A ce duo énergique succéda celui que tout le monde attendait avec impatience, Richard Bona. À peine a t il joué quelques notes, qu’il nous transporta et nous transperça dès les premiers motifs de basse. Par sa puissance, le son la mise en place, le Camerounais est un véritable orfèvre.
Le concert s’ouvre par la chanson intitulée “Kalabancoro” emplie de nostalgie. Cette mélodie est jouée au saxophone alto et interprétée par la voix épurée, sur un groove nourri par la basse et la batterie. Avec quelques notes de basse en accompagnement, je suis déjà impressionné.
Lorsque le clavier et la guitare introduisent “Te Misea” par des nappes cristallines et des notes aiguës, je m’imagine dans des grands espaces sous marins. Le refrain de cette mélodie lumineuse apaise et installe un climat cool. L’alto Lucas Saint-Cricq joue un solo dépouillé de toute technique, enrobé d’une rythmique légère.
Si le bassiste est imprégné des mélodies et de rythmes issus de son pays natal, il aime groover dans le style Soul et Funk.
Très vite, le bassiste appelle les claps du public lorsqu’il lance des motifs Bluesy sur la troisième chanson “Please Don’t Stop”. Les accords Funky de la guitare, cette basse subtile et le jeu de batterie de Nicolas Viccaro mêlent sensualité et énergie. C’est une communion qui s’établit entre le bassiste et le public, des motifs de Blues qui donnent une énergie terrible jusqu’au bout, se concluant par un solo de guitare au son saturé.
On est emmenés par les nappes de synthés de Mickael Joseph et les notes aiguës de guitare.
Une magnifique ballade arrive ensuite, intitulée “Dream Land”. Le toucher de basse est d’une grande sensualité assortie des variations de volume des accords de guitare. Dans ce monde de rêves, l’émotion est pure.
Le claviériste joue un solo très Blues en usant d’effets sonores particuliers. Le batteur crépite sur la caisse claire et le bassiste ne cherche qu’à conquérir le cœur du public par la finesse des notes. Au fil de “Dreamland”, des moments émouvants comme le chant du guitariste CIRO MANNA, au vocoder et la fin du thème, chantée par Richard avec fragilité..
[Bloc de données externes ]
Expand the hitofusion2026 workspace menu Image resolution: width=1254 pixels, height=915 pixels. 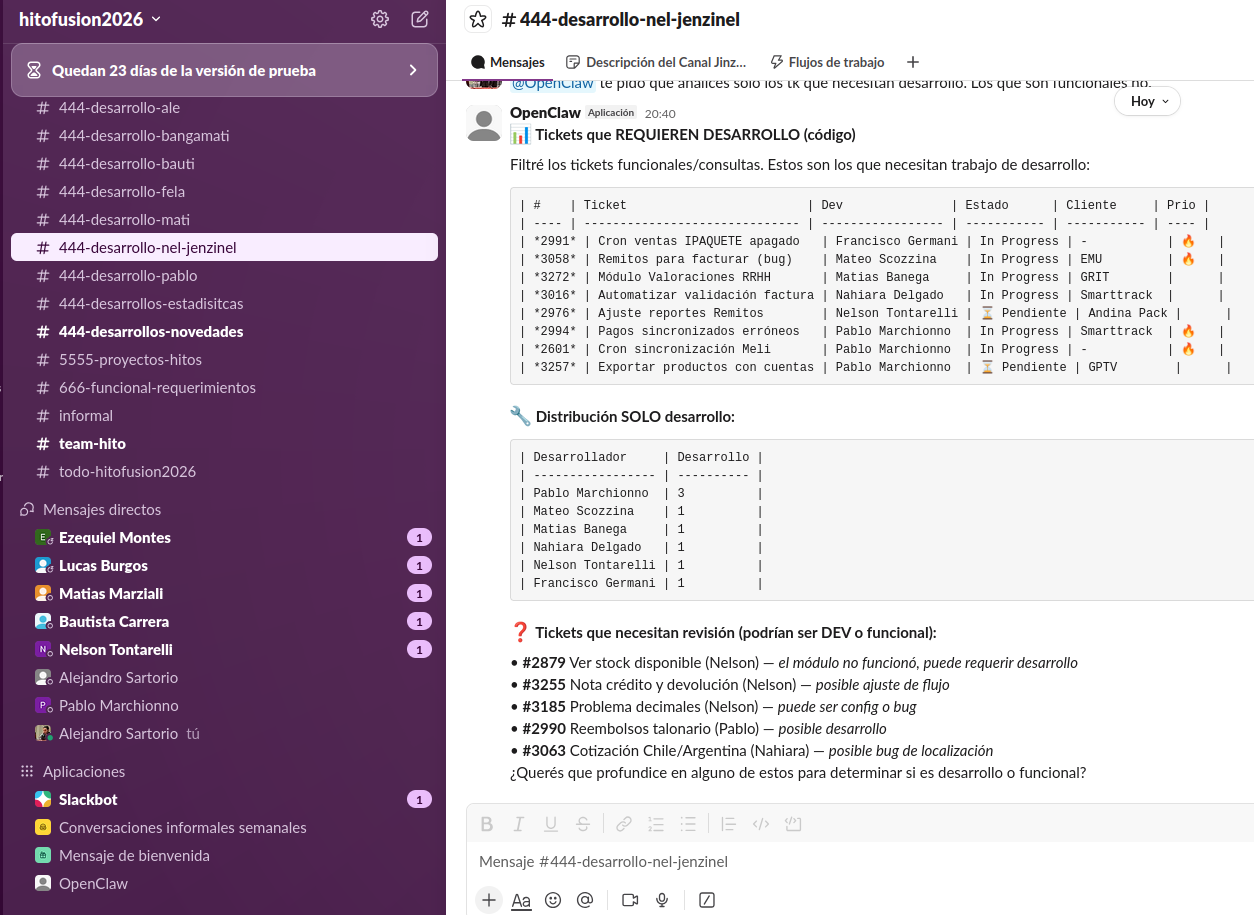coord(90,19)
Le groupe interprète “Shiva Mantra”, une chanson écrite par le bassiste, inspirée de l’Inde après un séjour là-bas. Vers la fin de ce morceau, le climat devient plus nerveux où les accents Rock du guitariste se mélangent aux motifs Indiens, dont l’intensité nous hypnotise.
Richard Bona reprend ensuite un classique de Weather Report “Teen Town”, par le bassiste Jaco Pastorius. Ce classique est introduit par le batteur qui joue sur la caisse claire, la grosse caisse et la charlet. Arrive ensuite le solo de basse sur le up Swing.
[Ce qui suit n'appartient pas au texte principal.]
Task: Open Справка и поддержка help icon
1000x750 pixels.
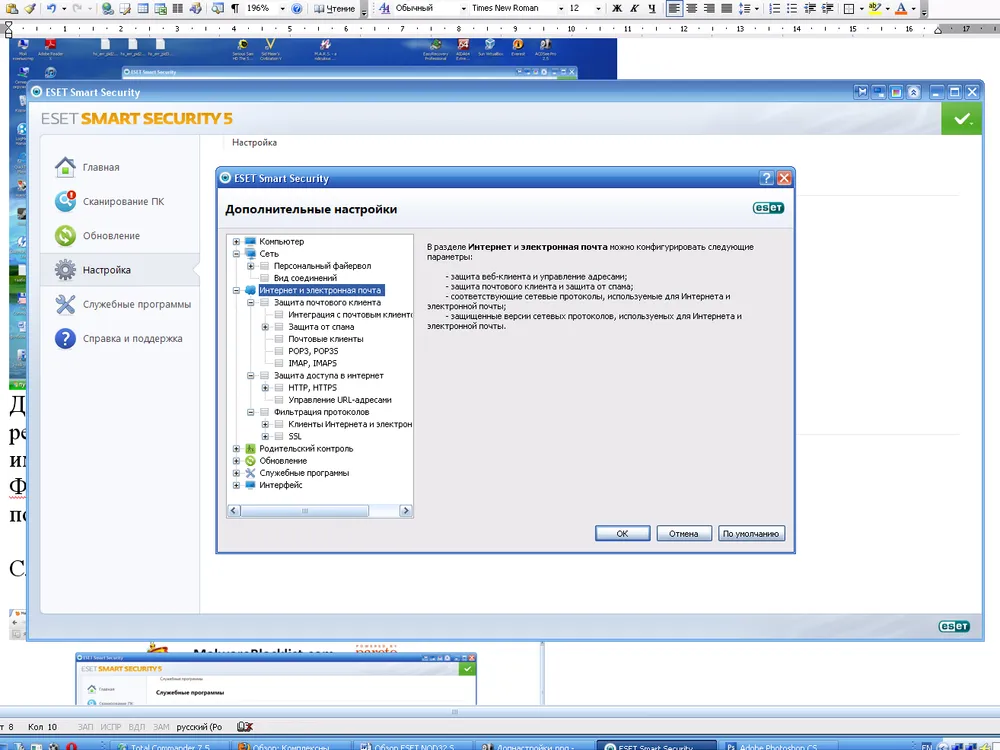Action: (65, 339)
Le thème est rejoué par le saxophone, la basse, le clavier et la guitare.
Après ce tonnerre sonore et ce solo impressionnant à la Jaco, le bassiste poursuit par “Bisso Baba”, un thème poétique aux accords émouvants, une basse discrète et un motif à l’ alto très mélodieux. Un second mouvement plus dynamique laisse la place au guitariste Ciro Manna qui prend un solo à la Hiram Bullock.
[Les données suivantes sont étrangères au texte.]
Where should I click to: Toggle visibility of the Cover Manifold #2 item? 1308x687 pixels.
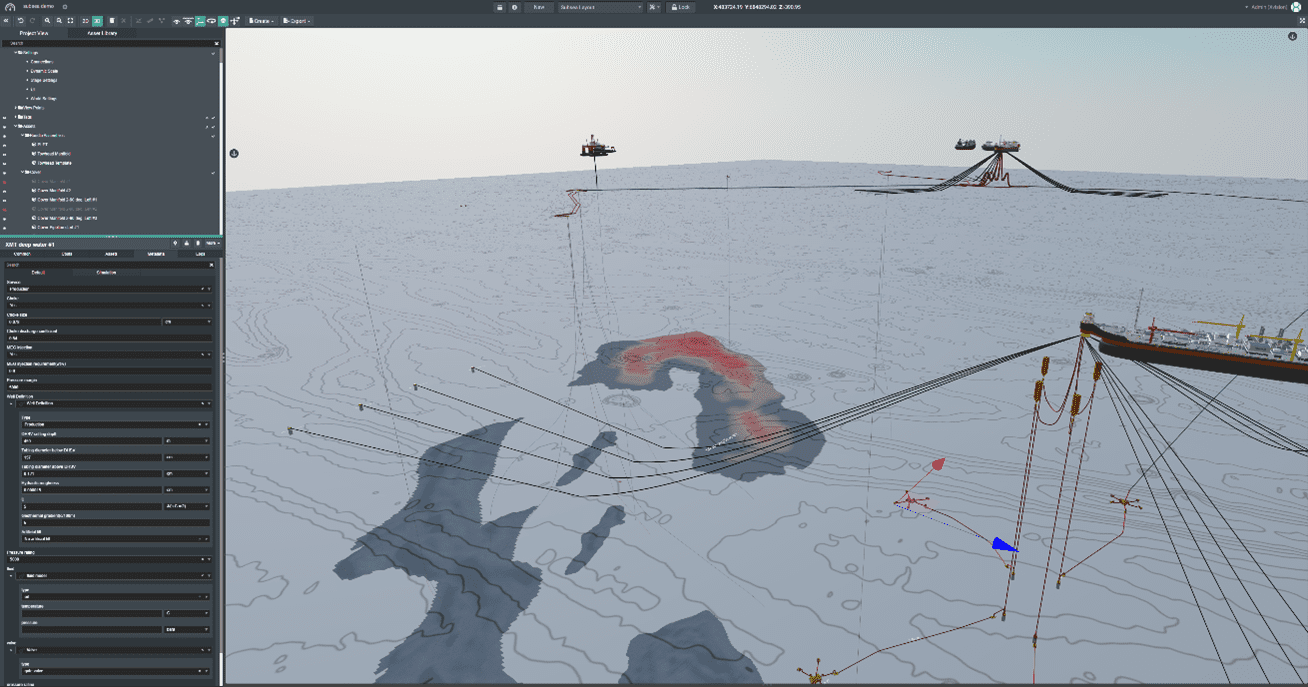point(5,191)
La formation enchaîne par la chanson “O Sen Sen Sen” aux rythmes syncopés, puisant dans les Caraibes. Lucas Saint Cricq part dans un solo enjoué, puis le claviériste Mickael Joseph poursuit par des phrases fluides, ensoleillées qui riment avec mélodie.
Ce morceau rayonne et le public fait les claps.
Le bassiste varie les rythmes et ce qui captive dans sa musique. Tantôt c’est le groove tantôt les balades et tantôt les rythmes des Caraibes.
Des pointes de Rock peuvent s’entendre dans le morceau de fin intitulé “Diba La Bobe”. La mélodie se déploie avec en fond des accords énergiques au son saturé, sur un rythme proche du Zouk.
Le groupe conclut le concert par une mélodie du premier album “Scenes From My Life”, intitulée “New Bell”. Ce morceau respire la douceur et la poésie.
Une fois de plus, le bassiste nous a comblés par son répertoire de qualité, ses rythmes différents, ses mélodies séduisantes. Pour couronner le tout, sa générosité et son humour apportent du bonheur et de la décontraction.
Pendant près de deux heures, le quintet alterna énergie et émotion sur un répertoire presque totalement original. Chaque morceau nous fait prendre conscience ou nous rappelle, quel grand compositeur est Richard Bona, un poète des mélodies, des harmonies et un rythmicien exceptionnel.